WHAT YOU WILL DO
All of the data below should be copied exactly as it stands.

(Pixel coordinate grounding data)
== Segment start ==
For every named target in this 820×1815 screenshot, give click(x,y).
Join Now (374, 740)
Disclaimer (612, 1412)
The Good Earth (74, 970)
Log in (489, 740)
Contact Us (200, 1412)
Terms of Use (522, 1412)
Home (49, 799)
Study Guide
== Segment end ==
TASK RESULT
For every named target in this 820×1815 screenshot, give click(x,y).
Join Now (374, 740)
Disclaimer (612, 1412)
The Good Earth (74, 970)
Log in (489, 740)
Contact Us (200, 1412)
Terms of Use (522, 1412)
Home (49, 799)
Study Guide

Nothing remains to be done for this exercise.